"The New Manager's Tool Kit: 21 Things You Need
to Know to Hit the Ground Running "
By Don & Sheryl Grimme; AMACOM; New York,
New York; 2009; 256 pages; $16.95

Despite the title, there’s a lot of good information in the book that’s also appropriate to experienced people who are higher on the organization chart than recently arrived managers. As co-authors Don and Sheryl Grimme note, the book was designed to be “both a how-to and why-to” project. The authors’ expectation is that first-time managers will be best served reading in a very linear fashion from cover to cover. It’s also their belief that more experienced members of management will focus on areas of immediate concern first, then prioritize any remaining issues.
The 21 tools in the manager’s tool kit “address principles and techniques, skills to implement those techniques, skills for personal and interpersonal effectiveness, and barriers to an effective workplace.” These tools were derived from the training programs developed by the authors for clients among business and government organizations.
The authors base their need for the book on the frequent disconnects between manager opinion and employee fact. They note that for some 60 years, managers have always rated good wages and job security are the top things that employees want from their jobs. Oddly enough, most studies indicate that employees rank these below appreciation for work done, good working conditions, and interesting work. That’s what the authors mean by the difference between opinion and fact.
The tools, themselves, are divided among six categories: Leading People, Diversity, Leader Effectiveness, Optimizing Contributions, Personal and Interpersonal Effectiveness, and Eliminating Conflict.
Contained within each category are several tools. For example, under the category “Leading People,” are three tools: “Turn on Talent…and Turn off Turnover”; “Unleash Their Productivity”; and “Balance Their Work and Life.” Within each tool are suggestions or “tips” and a “secret” The tips elaborate on “secret,” which is usually a simple, fairly obvious reminder of what makes people tick.
All of which is good advice for managers, or at least was good advice until August 2008. It will probably take until 2010 for the well researched information that is the foundation for the tips, secrets, and suggestions to be valid once again. For example, we have to go back to 1932 when so many businesses laid off large numbers of people and closed their doors to look at information that was then current. In that year deflation, not inflation, had become a fact. People would do whatever the boss wanted, if it meant a paycheck at the end of the week. Employee turnover had ceased to be an issue until 1941. In far too many cases management enforced employee policy and procedures handbooks could be summarized in five words: “My way or the highway.”
Fortunately, there are too many federal and state equal opportunity laws on the books these days for us ever to sink back into the worst excesses of employment practices that existed during The Great Depression. That’s especially the case while the enforcement of those laws are under the eyes of a new federal administration that will likely reinstate more than a few elements of the Roosevelt anti-depression laws.
Ironically, some of the Congressional Statutes might themselves be a cause for turnover among managers. In the 1930s, managers who were capable turning a private company around came to the attention of federal agencies on the lookout for the best and brightest. They offered immediate job security and always dangled the carrot of a nationwide reputation. This often meant senior positions in giant corporations after the Depression.
If we re-run the experience of 1932, one of the private sector’s greatest challenges will again be the loss of experienced people to the government. That might be a darn good reason to get the book and see how it applies to your own situation, either as a manager in the private sector or for a government agency.

-- Henry Holtzman

 

Here are the current top 10 bestselling books for business. The list is compiled based on information
received from retail bookstores throughout the U.S.A.

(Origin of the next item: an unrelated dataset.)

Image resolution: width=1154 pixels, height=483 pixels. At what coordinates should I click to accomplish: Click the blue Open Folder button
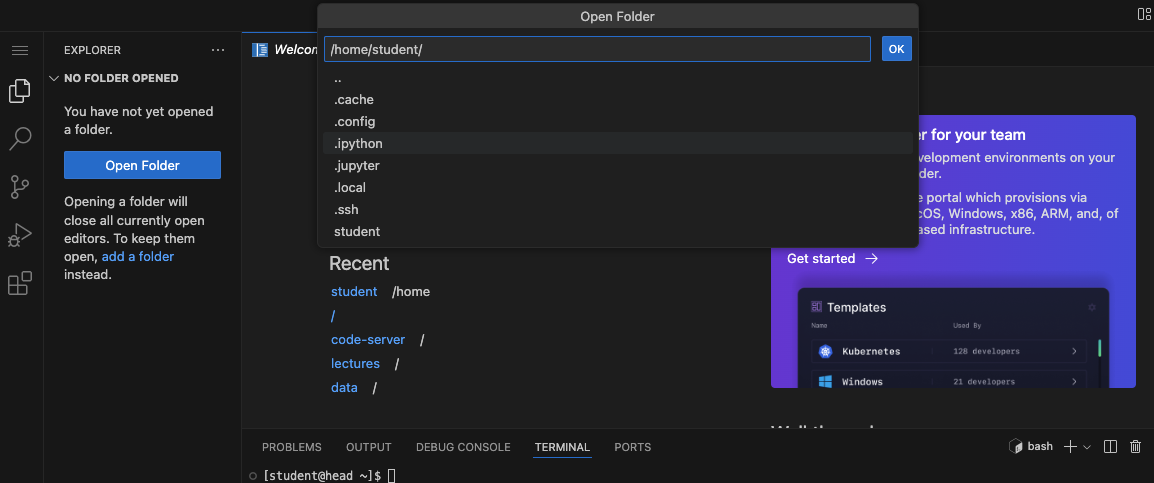pyautogui.click(x=142, y=166)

1. “The Snowball: Warren Buffett and the Business of Life,”
by Alice Schroeder (Bantam Books…$35.00) (1)*
Why there has always been far more to Buffet than meets the eye.
2. “Debt Cures ‘They’ Don’t Want You to Know About,”
by Kevin Trudeau (Equity Press…$25.95) (2)
What banks and credit card companies prefer you not to know.
3. “The Post-American World”
by Fareed Zakaria (W.W. Norton & Co …$25.95) (3)
Why the 21st Century will not be “the American Century.”
4. “Hot, Flat, and Crowded: Why We Need a Green Revolution - and How It Can Renew America,”
by Thomas L. Friedman (Farrar, Straus and Giroux…$27.95) (5)
Why and how “green alternatives” can save the planet and the USA.
5. “Bad Money, Reckless Finance, Failed Politics, and the Global Crisis of American Capitalism,”
by Kevin Phillips (Penguin Group…$25.95) (6)
How the global economy dropped into an intensive care situation.
6. “The Ascent of Money: The Financial History of the World,”
by Neil Ferguson (Penguin Group…$29.95) (**)
Why money can make the world go around or brake it to a halt.
7. “Outliers: The Story of Success,”
by Malcolm Gladwell (Little,Brown & Co…$27.99) (**)
Why the cause of success can be linked to where you were born.
8. “Call Me Ted,”
by Ted Turner (Grand Central Publishing…$30.00) (**)
How a highly complex visionary became both complex and visionary.
9. “The Return of Depression Economics and the Crisis of 2008,”
by Paul Krugman (W.W. Norton & Co…$24.95 (8)
Why 2009 is beginning to look a lot like 1933.
10. “Go Put Your Strengths to Work: Six Powerful Steps to Achieve Outstanding Performance,”
by Marcus Buckingham (The Free Press…$30.00) (4)
How to identify and use your unique strengths at work.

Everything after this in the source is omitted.